> **WHAT TO DO**
Copy out every entry precisely.

> **LISTED ENTRIES**
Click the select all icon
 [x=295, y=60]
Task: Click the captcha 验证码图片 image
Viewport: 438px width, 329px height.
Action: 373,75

> **EXERCISE OUTPUT**
Click the select all icon
 [x=295, y=60]
Task: Click the captcha 验证码图片 image
Viewport: 438px width, 329px height.
Action: 373,75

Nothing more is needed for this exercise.